Blairite Jim Murphy, who plans to stay on as Scottish Labour leader despite the Party's massive defeat

James Doran on why the Labour Party's crisis is worse than anticipated


1Labour suffered electoral and moral defeats without even being in government. This, I had not expected. On the surface, the party seemed united and the model of "party-union distancing" had been replaced by party-union bonding under Miliband - despite the ludicrous denunciation of strikes and the Falkirk selection battle in which he called the cops on Unite, he was seen as the affiliated unions' best bet.

2Labour wasn't as united as it appeared. Behind a show of unity, Miliband's compromised leadership pleased neither the Blairites, who feel he was too radical for talking about inequality and being "anti-business", nor affiliated members in the union movement - who feel the party's leadership failed to oppose austerity and offer a socialist alternative to scapegoating migrants and claimants. As Paul Mason has observed, the party's leaders in parliament know that if they were to lose Unite, there could be an English Syriza formed with more resources and dynamism than the party it would replace.

3Labour has lost Scotland. When I first started banging on about the risk Labour would face the same defeats as it's sister parties across Europe, I had no idea that the independence referendum would galvanise tens of thousands of people into debating the possibility that Another Scotland Is Possible. Or that the SNP would win despite the Yes campaign losing. By choosing Jim Murphy as its leader, the Scottish Labour Party guaranteed the SNP surge would be translated into gains in the UK parliament - Murphy had argued that Labour should accept the cuts, he was associated with "Westmonster" and Britain's recent wars, and he had campaigned with the Tories against the social-democratic vision of an independent Scotland as part of Better Together.
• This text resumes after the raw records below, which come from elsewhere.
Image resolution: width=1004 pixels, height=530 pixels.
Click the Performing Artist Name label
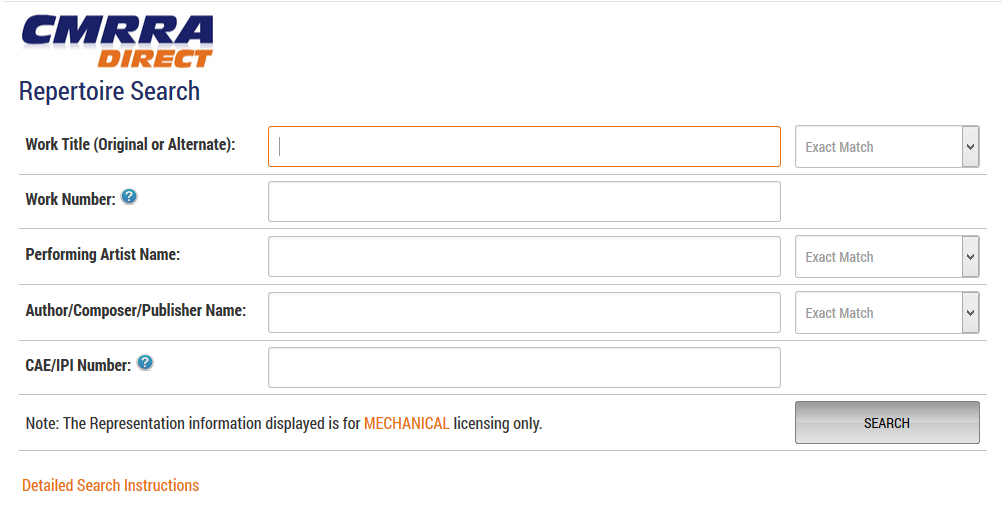[103, 254]
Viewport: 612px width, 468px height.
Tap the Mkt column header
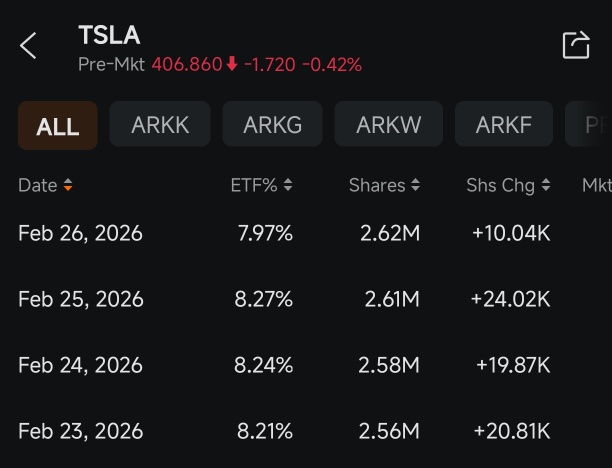pos(597,185)
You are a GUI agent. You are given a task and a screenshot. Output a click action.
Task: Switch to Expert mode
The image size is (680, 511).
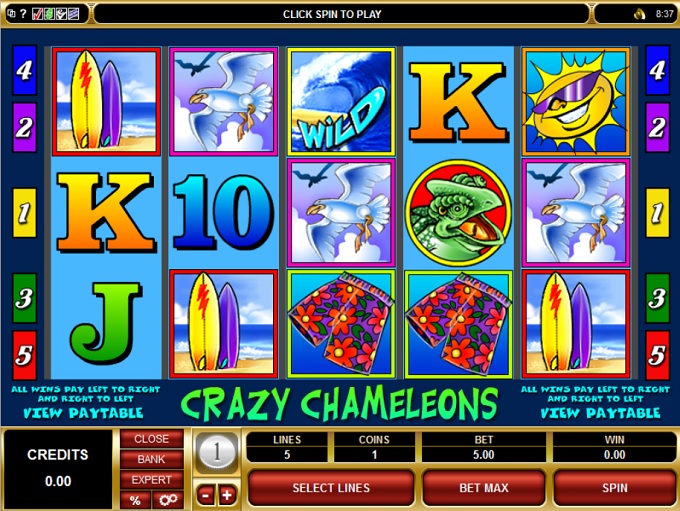click(x=151, y=480)
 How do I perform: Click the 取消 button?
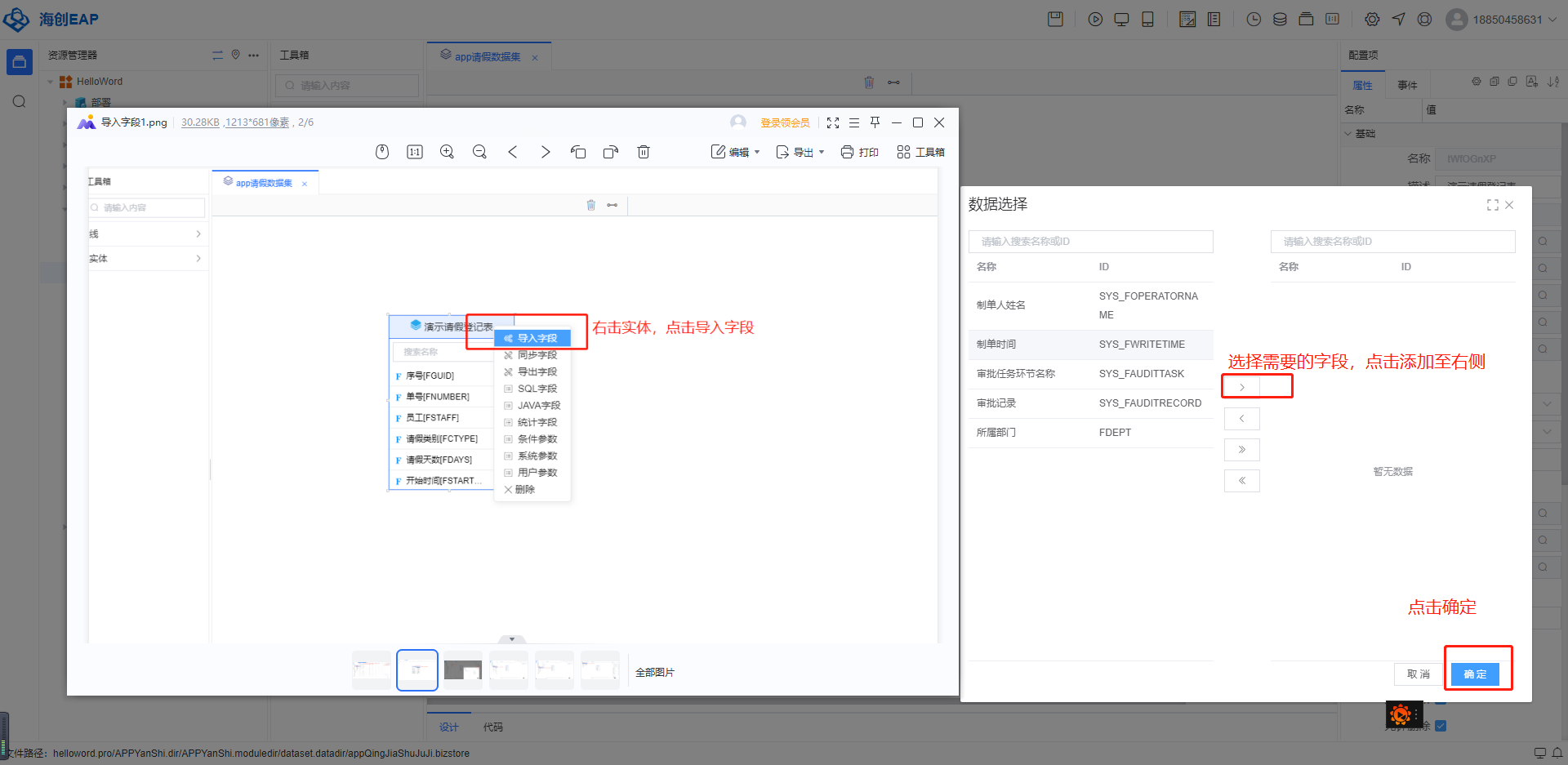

4Labour already faces radical and populist challengers. Though they have not advanced in terms of seats, the Greens have attracted tens of thousands of new members - and thousands of keen activists on the ground - on the same basis as the SNP by positioning themselves as a more authentic force than Labour when it comes to challenging the Tories. Similarly, UKIP have been a threat to Labour's claims to authenticity - making a mockery of the Blairite assumption that groups of voters ignored by New Labour had "nowhere else to go".

5Labour's leadership in parliament is unlikely to respond in ways that resolve the party's crisis. The "pro-business" opposition to a referendum on EU membership, combined with mugs proclaiming a tough stance on migration, doesn't convince voters attracted by the Greens (who don't blame migrants) or UKIP (because EU free movement is seen a threat).

For Labour members and supporters who want to oppose the Tories, extra-parliamentary action will be the key to success. Because it wasn't policy debates in the Labour Party that put corporate tax avoidance on the political agenda - it was UK Uncut.

And for radicals outside of Labour, building an English Syriza will not come from unity efforts between existing groups, but by movement building: here, united fronts against austerity like the People's Assembly could be key to supporting the growth of social movement trade-unionism in precarious sectors of the economy.

Protests, strikes, and occupations - with the aim of building a bigger and more diverse labour movement - will have to be our central concern in the coming months and years. For all of us opposed to the Tories, the End Austerity Now demo in London on June 20 can be the focus for uniting against further cuts and privatisation.